* Work item
Drop the pictures and extract exactly the lines from the one that contains "The image size is (1080, 732)." through the end of the material.
**********
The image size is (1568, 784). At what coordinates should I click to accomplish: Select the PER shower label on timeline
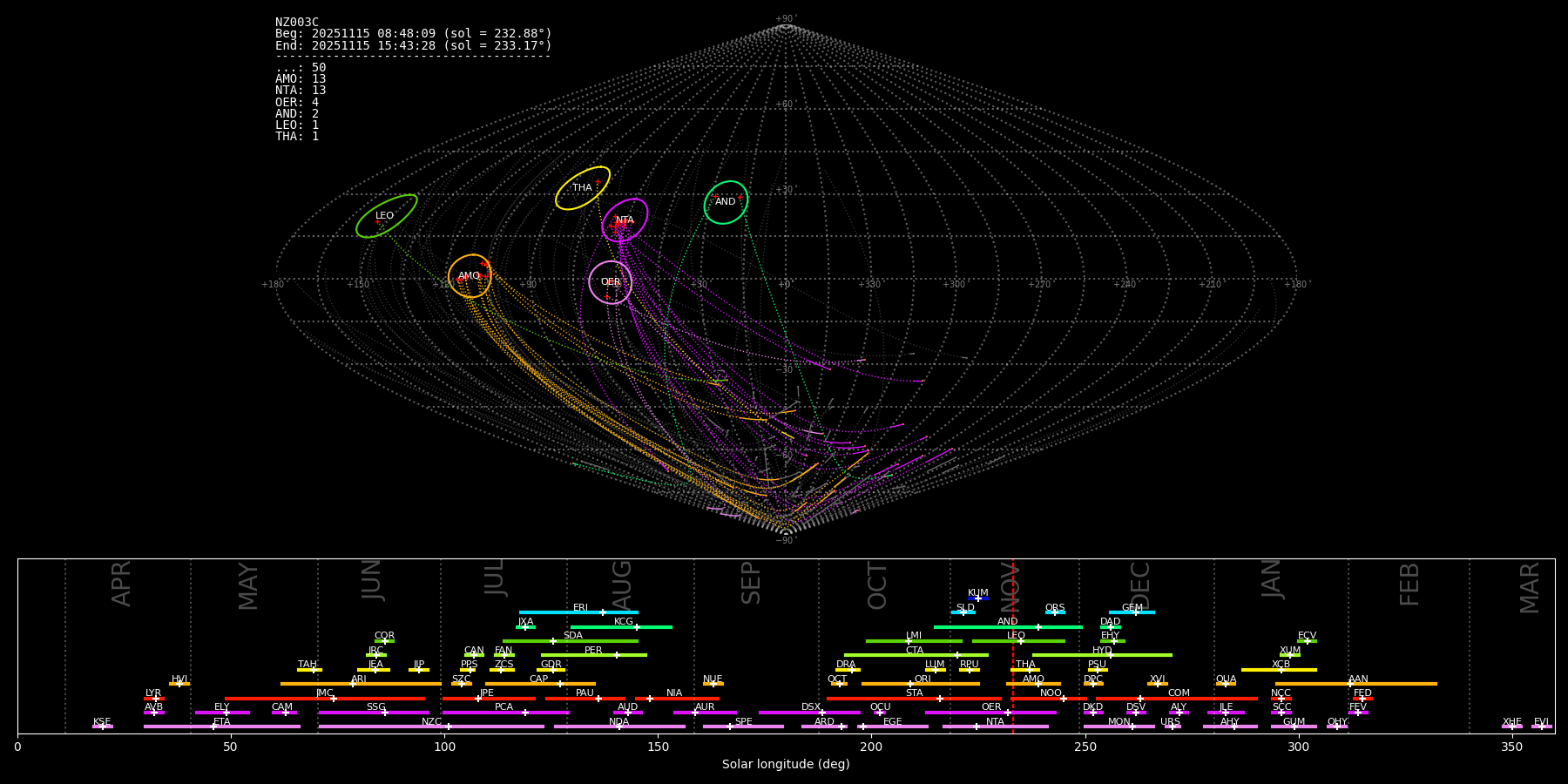593,651
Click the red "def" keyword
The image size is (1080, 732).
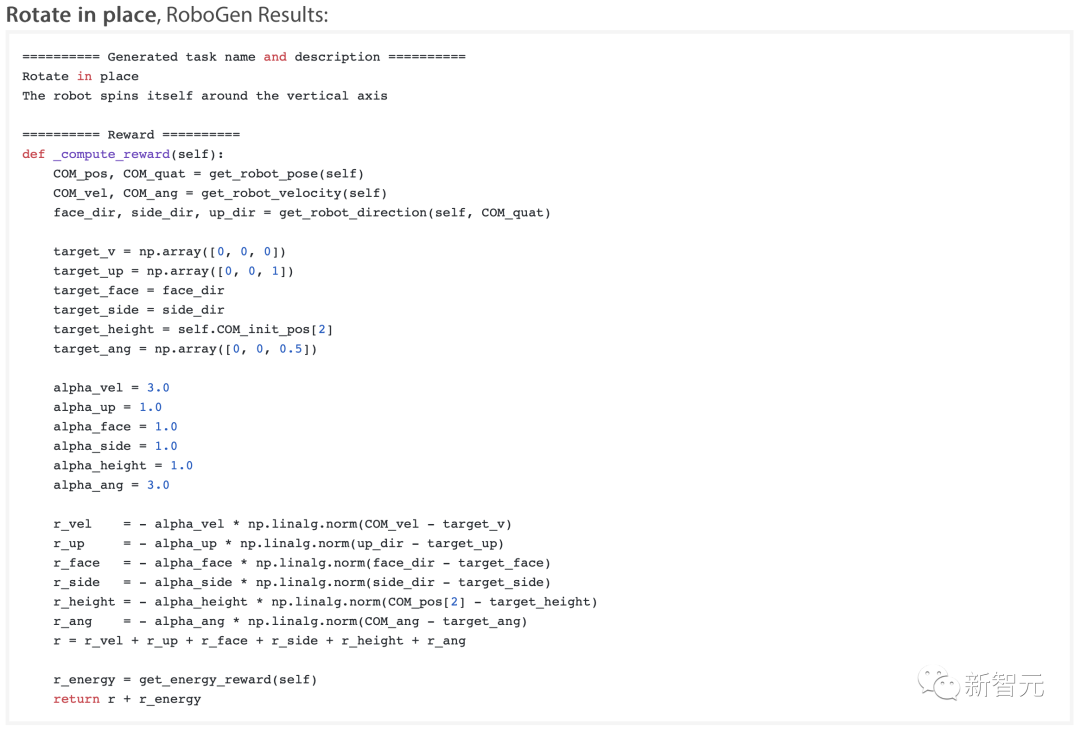[33, 154]
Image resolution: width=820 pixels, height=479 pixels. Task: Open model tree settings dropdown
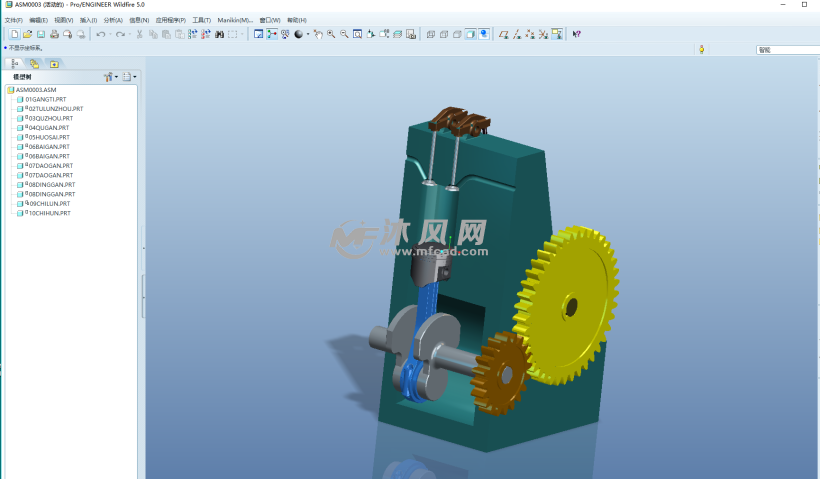click(x=110, y=76)
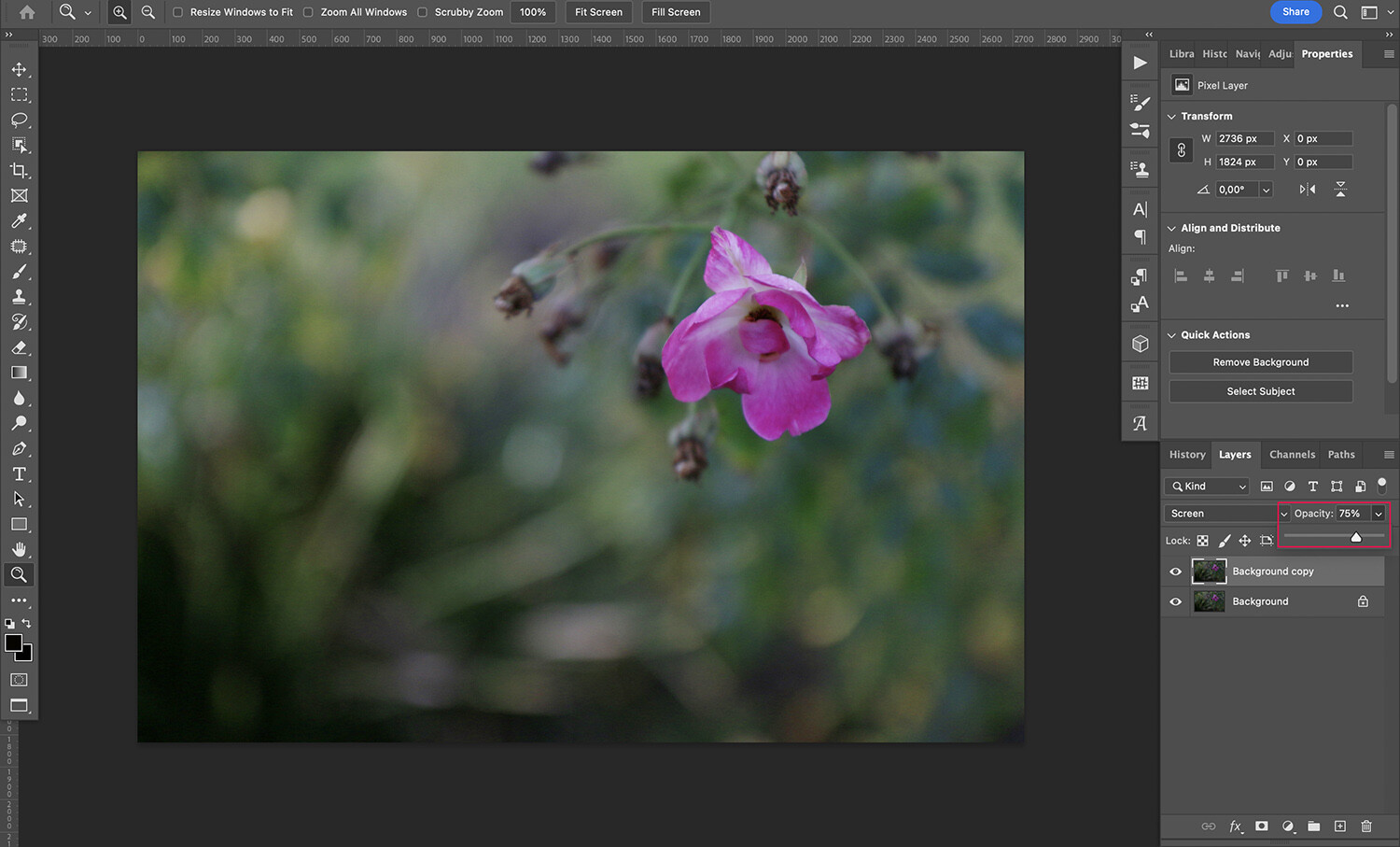Viewport: 1400px width, 847px height.
Task: Click the Remove Background button
Action: tap(1260, 361)
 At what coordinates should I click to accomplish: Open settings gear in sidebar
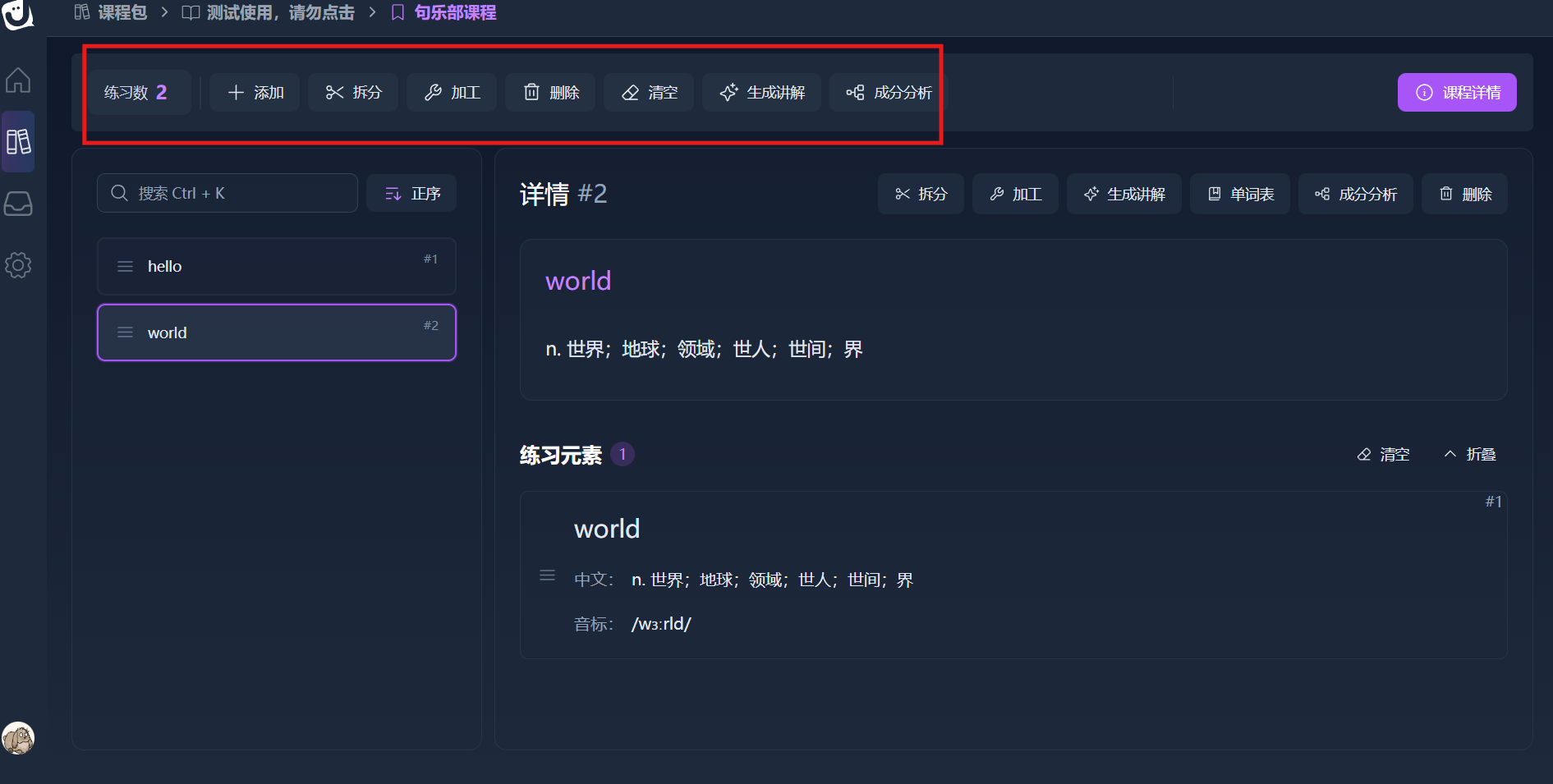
**********
* Answer for this exercise
The image size is (1080, 732).
[33, 154]
Image resolution: width=820 pixels, height=479 pixels. Task: Open model tree settings dropdown
click(x=110, y=76)
Viewport: 1400px width, 847px height.
Task: Click the Remove Background button
Action: tap(1260, 361)
 At what coordinates should I click to accomplish: Open settings gear in sidebar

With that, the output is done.